» **Problem description**
Give back exactly the lines of the material below that start at the line containing "Compact thermal protection" and end at the line containing "Windy Point (113, 1279)", and no others.

++++++++++++++++++++

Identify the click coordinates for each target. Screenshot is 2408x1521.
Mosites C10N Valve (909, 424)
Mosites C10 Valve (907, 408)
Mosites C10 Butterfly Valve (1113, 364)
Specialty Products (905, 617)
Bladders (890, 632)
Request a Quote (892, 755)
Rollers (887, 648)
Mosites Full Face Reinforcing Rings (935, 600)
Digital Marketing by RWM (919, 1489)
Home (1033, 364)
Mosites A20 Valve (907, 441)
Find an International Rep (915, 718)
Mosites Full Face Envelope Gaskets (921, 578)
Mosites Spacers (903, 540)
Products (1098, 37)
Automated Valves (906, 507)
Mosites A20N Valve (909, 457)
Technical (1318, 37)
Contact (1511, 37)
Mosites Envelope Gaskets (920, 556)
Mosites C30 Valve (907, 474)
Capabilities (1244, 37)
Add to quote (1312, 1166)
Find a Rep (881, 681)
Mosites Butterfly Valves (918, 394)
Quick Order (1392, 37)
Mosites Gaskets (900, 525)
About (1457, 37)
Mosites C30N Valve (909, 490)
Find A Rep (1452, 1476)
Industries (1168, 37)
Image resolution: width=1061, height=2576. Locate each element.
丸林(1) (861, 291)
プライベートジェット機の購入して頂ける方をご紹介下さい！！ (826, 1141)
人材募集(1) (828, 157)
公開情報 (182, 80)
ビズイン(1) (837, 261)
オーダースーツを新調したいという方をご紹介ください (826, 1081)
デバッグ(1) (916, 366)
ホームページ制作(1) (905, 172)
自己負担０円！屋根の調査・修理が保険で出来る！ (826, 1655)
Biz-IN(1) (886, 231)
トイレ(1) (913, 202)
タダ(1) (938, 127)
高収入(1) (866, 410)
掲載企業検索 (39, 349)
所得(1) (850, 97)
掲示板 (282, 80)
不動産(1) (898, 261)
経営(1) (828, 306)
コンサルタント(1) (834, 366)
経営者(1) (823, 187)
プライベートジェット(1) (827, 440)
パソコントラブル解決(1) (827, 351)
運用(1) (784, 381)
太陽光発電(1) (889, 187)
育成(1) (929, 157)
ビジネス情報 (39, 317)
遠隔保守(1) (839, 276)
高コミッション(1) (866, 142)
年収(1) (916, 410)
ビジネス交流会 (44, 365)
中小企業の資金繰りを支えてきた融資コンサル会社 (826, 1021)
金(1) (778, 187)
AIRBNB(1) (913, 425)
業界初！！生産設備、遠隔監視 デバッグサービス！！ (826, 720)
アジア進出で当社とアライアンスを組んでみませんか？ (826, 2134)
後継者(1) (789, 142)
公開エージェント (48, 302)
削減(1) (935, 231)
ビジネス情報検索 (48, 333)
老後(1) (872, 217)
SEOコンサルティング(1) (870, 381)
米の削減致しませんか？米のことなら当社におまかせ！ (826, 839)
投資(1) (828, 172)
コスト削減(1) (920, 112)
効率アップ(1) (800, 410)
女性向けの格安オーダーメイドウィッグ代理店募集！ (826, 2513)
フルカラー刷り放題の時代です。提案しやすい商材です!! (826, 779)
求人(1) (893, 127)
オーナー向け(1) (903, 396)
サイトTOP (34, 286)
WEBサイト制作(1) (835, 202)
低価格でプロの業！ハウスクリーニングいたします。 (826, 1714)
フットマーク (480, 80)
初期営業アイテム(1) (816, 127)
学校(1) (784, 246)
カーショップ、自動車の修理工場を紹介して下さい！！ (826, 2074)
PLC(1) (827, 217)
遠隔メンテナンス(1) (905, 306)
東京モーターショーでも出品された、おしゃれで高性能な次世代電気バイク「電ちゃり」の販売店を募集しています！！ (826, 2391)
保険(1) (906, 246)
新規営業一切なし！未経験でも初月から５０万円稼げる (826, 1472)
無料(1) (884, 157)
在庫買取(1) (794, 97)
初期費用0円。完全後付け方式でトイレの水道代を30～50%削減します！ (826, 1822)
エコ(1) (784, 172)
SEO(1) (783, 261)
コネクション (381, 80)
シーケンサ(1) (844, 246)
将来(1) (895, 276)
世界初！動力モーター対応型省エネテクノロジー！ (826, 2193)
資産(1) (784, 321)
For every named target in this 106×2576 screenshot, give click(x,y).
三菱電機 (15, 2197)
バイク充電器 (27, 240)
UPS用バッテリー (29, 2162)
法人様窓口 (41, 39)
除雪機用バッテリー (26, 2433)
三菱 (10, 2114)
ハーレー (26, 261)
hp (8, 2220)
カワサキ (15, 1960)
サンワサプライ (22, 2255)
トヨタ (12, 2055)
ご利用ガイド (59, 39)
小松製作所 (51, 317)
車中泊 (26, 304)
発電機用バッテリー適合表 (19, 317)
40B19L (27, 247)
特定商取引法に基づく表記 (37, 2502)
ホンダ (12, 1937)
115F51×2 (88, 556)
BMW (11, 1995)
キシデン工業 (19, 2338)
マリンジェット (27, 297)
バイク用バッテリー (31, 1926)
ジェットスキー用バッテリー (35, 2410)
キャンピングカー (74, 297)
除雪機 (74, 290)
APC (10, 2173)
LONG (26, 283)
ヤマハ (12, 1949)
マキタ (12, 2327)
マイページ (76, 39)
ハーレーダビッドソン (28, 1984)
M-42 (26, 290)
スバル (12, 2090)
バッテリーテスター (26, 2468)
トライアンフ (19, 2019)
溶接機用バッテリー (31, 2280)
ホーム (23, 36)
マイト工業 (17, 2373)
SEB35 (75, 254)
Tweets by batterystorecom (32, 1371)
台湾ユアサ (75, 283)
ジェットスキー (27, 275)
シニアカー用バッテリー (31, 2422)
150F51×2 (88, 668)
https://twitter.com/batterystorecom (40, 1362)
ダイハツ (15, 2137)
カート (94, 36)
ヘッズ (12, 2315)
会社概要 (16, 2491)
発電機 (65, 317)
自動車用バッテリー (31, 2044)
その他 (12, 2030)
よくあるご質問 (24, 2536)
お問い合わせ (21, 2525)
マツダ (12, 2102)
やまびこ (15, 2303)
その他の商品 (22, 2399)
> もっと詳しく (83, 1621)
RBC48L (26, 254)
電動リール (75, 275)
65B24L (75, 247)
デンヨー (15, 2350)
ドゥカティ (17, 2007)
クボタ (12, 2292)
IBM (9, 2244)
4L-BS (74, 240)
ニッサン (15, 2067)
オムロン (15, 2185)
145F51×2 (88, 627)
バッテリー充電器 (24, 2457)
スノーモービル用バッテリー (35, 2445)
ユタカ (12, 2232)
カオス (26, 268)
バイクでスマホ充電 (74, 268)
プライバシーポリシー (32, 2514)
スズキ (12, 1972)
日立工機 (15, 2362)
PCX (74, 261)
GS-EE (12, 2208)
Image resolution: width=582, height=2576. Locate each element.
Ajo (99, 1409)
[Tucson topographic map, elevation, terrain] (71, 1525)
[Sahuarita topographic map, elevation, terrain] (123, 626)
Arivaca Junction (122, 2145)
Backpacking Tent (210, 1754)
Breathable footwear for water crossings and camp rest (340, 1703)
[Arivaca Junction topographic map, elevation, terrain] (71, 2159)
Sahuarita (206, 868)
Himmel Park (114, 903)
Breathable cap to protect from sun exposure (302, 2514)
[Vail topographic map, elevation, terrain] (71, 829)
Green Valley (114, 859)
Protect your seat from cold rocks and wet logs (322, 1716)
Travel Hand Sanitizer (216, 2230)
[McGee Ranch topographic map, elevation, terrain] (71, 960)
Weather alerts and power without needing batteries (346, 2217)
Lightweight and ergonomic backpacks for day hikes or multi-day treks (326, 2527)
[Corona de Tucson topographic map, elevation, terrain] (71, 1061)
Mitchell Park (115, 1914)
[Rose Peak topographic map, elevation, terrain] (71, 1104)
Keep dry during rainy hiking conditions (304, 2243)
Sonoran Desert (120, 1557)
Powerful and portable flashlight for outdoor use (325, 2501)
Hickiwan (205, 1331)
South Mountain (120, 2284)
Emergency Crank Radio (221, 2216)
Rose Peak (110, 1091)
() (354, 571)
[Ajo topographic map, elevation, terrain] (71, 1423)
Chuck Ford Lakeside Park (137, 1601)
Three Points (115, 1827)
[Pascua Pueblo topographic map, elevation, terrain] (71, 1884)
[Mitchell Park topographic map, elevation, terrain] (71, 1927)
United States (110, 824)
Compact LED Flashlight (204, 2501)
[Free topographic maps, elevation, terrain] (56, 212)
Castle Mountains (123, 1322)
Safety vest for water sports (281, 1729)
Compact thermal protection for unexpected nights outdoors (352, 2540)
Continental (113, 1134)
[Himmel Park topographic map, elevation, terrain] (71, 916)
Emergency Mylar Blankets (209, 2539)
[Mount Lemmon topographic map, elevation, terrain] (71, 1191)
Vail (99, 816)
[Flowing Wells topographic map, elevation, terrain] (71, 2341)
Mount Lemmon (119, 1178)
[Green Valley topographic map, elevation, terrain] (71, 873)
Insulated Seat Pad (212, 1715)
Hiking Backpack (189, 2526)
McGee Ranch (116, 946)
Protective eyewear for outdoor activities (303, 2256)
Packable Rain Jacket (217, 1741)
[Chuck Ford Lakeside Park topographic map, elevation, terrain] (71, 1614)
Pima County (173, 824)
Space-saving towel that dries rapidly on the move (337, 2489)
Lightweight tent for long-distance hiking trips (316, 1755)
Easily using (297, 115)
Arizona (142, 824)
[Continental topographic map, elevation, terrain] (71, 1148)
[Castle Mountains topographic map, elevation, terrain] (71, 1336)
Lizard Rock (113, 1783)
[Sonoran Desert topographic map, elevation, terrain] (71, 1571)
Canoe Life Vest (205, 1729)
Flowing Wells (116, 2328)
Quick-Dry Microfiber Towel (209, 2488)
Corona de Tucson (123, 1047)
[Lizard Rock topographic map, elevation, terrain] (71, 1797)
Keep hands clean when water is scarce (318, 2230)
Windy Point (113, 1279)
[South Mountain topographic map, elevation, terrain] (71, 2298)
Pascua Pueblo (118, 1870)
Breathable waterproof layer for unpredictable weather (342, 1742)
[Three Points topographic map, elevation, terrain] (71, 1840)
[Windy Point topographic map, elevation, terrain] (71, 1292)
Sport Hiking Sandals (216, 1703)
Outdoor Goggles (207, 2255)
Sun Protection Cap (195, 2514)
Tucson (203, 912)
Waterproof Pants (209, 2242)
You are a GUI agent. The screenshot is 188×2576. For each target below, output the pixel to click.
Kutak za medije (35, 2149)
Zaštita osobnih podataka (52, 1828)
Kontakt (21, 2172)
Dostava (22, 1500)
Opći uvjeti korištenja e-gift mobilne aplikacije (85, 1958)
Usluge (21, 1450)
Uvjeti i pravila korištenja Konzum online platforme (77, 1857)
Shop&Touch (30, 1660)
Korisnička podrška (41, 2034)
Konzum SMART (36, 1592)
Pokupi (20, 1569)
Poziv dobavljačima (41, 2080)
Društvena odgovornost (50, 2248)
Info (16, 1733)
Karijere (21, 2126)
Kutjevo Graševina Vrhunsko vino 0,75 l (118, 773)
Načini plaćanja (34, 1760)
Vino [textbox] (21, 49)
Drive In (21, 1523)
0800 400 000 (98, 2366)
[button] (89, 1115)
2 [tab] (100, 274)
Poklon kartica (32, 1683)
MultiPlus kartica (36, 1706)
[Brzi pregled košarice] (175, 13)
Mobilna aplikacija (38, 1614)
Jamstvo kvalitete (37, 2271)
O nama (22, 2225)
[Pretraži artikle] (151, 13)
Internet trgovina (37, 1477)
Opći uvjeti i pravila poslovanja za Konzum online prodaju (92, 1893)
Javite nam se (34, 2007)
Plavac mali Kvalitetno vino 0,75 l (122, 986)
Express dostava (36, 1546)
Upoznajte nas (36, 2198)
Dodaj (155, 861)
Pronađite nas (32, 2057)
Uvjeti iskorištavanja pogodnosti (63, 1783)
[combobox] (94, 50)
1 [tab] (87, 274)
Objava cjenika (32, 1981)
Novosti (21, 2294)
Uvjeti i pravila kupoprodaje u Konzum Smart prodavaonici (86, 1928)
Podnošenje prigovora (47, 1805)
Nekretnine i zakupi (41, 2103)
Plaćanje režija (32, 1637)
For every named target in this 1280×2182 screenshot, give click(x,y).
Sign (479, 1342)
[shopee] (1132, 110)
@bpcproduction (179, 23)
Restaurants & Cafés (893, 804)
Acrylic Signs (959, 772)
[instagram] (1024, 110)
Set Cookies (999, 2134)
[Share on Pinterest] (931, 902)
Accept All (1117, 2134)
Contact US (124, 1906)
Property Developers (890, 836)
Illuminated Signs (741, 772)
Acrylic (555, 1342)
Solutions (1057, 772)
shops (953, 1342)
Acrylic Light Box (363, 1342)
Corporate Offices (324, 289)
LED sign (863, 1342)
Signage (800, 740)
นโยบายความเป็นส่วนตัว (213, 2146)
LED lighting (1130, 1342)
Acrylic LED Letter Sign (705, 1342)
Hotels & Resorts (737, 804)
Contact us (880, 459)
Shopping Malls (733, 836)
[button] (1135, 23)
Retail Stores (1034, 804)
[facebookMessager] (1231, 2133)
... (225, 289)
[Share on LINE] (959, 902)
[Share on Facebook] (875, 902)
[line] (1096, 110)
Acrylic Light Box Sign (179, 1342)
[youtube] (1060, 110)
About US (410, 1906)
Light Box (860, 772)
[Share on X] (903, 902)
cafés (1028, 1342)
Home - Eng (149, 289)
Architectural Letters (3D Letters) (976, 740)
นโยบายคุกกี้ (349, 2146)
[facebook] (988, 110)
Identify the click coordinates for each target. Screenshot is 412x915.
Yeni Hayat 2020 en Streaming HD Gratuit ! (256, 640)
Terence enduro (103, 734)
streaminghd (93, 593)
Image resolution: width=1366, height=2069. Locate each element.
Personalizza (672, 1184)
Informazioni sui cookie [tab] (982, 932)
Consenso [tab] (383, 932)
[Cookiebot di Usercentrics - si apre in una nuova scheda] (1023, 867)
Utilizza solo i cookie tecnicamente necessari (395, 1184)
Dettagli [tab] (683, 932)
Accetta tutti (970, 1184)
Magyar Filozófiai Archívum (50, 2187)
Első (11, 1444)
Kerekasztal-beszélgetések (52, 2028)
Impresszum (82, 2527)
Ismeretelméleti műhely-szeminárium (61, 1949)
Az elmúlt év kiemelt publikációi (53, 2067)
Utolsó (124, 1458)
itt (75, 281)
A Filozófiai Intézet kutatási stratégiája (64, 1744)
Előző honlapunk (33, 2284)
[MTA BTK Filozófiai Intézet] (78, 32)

++++++++++++++++++++

» **Completed task**
Compact thermal protection for unexpected nights outdoors (352, 2540)
Continental (113, 1134)
[Himmel Park topographic map, elevation, terrain] (71, 916)
Emergency Mylar Blankets (209, 2539)
[Mount Lemmon topographic map, elevation, terrain] (71, 1191)
Vail (99, 816)
[Flowing Wells topographic map, elevation, terrain] (71, 2341)
Mount Lemmon (119, 1178)
[Green Valley topographic map, elevation, terrain] (71, 873)
Insulated Seat Pad (212, 1715)
Hiking Backpack (189, 2526)
McGee Ranch (116, 946)
Protective eyewear for outdoor activities (303, 2256)
Packable Rain Jacket (217, 1741)
[Chuck Ford Lakeside Park topographic map, elevation, terrain] (71, 1614)
Pima County (173, 824)
Space-saving towel that dries rapidly on the move (337, 2489)
Lightweight tent for long-distance hiking trips (316, 1755)
Easily using (297, 115)
Arizona (142, 824)
[Continental topographic map, elevation, terrain] (71, 1148)
[Castle Mountains topographic map, elevation, terrain] (71, 1336)
Lizard Rock (113, 1783)
[Sonoran Desert topographic map, elevation, terrain] (71, 1571)
Canoe Life Vest (205, 1729)
Flowing Wells (116, 2328)
Quick-Dry Microfiber Towel (209, 2488)
Corona de Tucson (123, 1047)
[Lizard Rock topographic map, elevation, terrain] (71, 1797)
Keep hands clean when water is scarce (318, 2230)
Windy Point (113, 1279)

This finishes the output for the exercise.